22 Jahre DBU aufgebaut und geleitet
Generalsekretär der DBU ist seit Oktober 2013 Heinrich Bottermann, der zuvor an der Spitze des Landesamts für Natur, Umwelt und Verbraucherschutz in Nordrhein-Westfalen stand. Er folgte auf Brickwedde, der 22 Jahre lang die DBU aufgebaut und geleitet hatte.
Das Stiftungsvermögen der DBU von inzwischen etwa zwei Milliarden Euro stammt ursprünglich aus der Privatisierung der bundeseigenen Salzgitter AG. Bislang hat die Stiftung etwa 1,5 Milliarden Euro an Projektförderungen etwa für Passivhäuser, Forschung an Energieeffizienz, erneuerbaren Energien oder Konsumverhalten ausgegeben.
Die Zuschüsse sollen laut Satzung besonders der Umweltforschung des deutschen Mittelstands zu Gute kommen.

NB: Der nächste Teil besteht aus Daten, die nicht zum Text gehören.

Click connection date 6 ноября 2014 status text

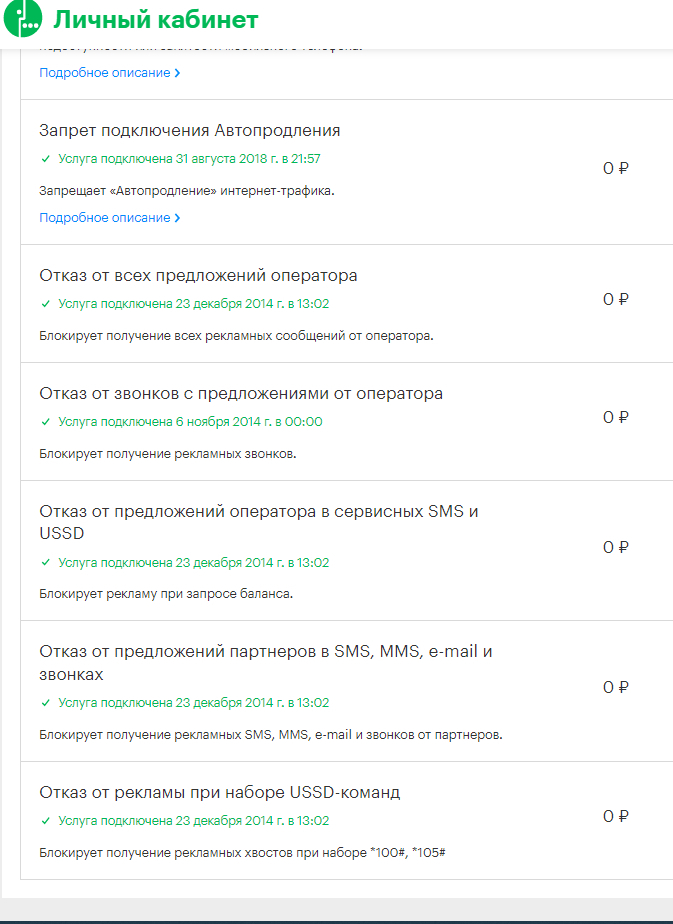coord(190,422)
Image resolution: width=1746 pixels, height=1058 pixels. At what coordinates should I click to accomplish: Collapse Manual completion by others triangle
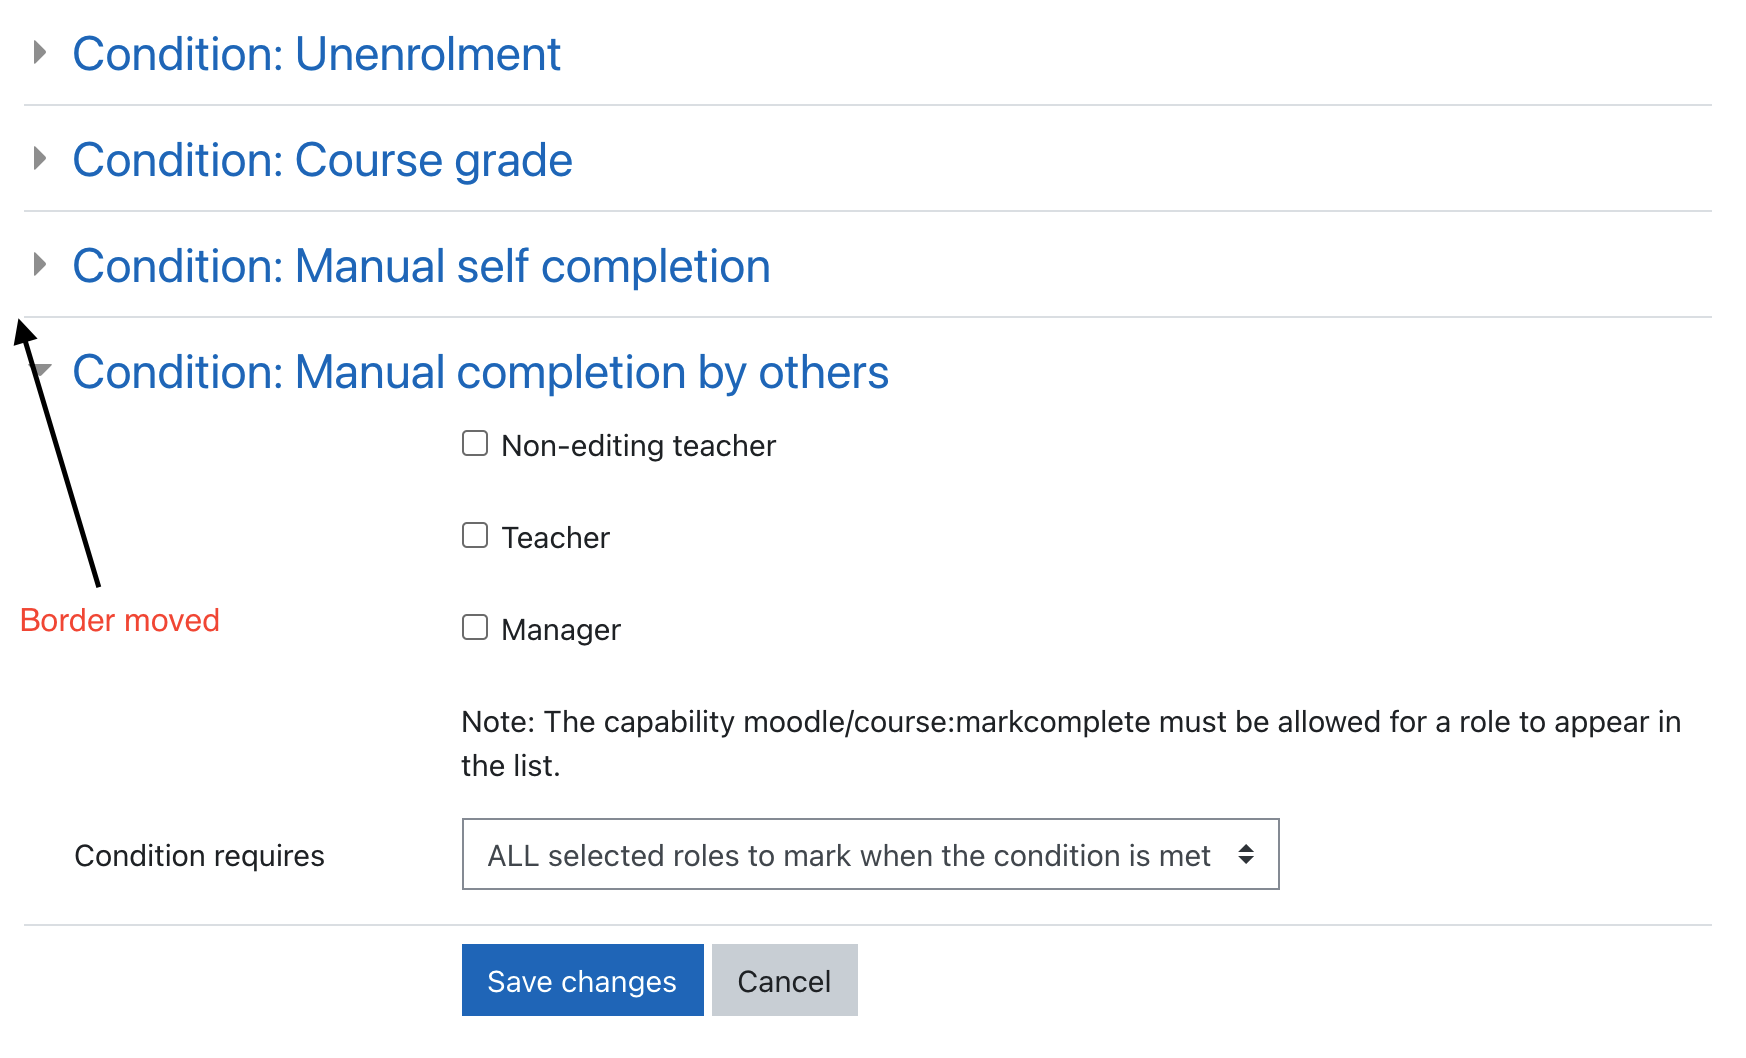pos(42,371)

Bottermann hat angekündigt, er wolle sich als DBU-Chef vermehrt um die Förderung der Energiewende kümmern. Da kommt die Berufung von Brickwedde offenbar gerade recht. Der gut vernetzte Ex-DBU-Chef war erst im Oktober 2013 zum neuen Präsidenten des BEE gewählt worden. Dieser „Dachverband der Erneuerbaren Energien-Branche“ vertritt nach eigenen Angaben „die Interessen von 26 Verbänden und Organisationen mit 30.000 Einzelmitgliedern, darunter 5000 Unternehmen.“ Solche Vertreter von Wirtschaftsverbänden gab es bisher im Kuratorium der DBU nicht.
„Keine privaten wirtschaftlichen Vorteile“
Brickwedde sagte der taz, durch seine Berufung würden alle Regeln der Bundesregierung zum Umgang mit Ämtern eingehalten. Er werde sich auch im Kuratorium „aus bestimmten Bereichen heraushalten“, etwa bei der Kontrolle des Geschäftsführers und des operativen Geschäfts. „Ich bin Diener der Stiftung, die mir eine Herzensangelegenheit ist“, so Brickwedde. Auch durch seine ehrenamtliche Tätigkeit als BEE-Präsident sieht er keinen Interessenkonflikt. „Ich habe keine privaten wirtschaftlichen Vorteile. Und bei den Zielen des BEE und der DBU gibt es keinen Unterschied. Die DBU macht seit 23 Jahren Energiewende.“
Das Bundesumweltministerium begründete die Erweiterung des Kuratoriums um zwei Plätze mit dem „erweiterten Ressortzuschnitt“, des Hauses, der nun auch Bauen und Stadtentwicklung umfasst. Intern hatte sich die SPD allerdings vergeblich gegen eine Berufung von Brickwedde gewehrt. Dessen Karriere als Herr über die DBU-Milliarden hatte aber schon 2005 der damalige grüne Umweltminister Jürgen Trittin nicht aufhalten können.
Bei einer Kampfabstimmung über die Verlängerung seiner Amtszeit setzte sich Fritz Brickwedde durch. Gegen ihn votierte die damalige Staatssekretärin im Finanzministerium: Barbara Hendricks - heute SPD-Bundesumweltministerin. Und Brickweddes unterlegener Gegenkandidat damals hieß Jochen Flasbarth – heute Umwelt-Staatssekretär bei Hendricks.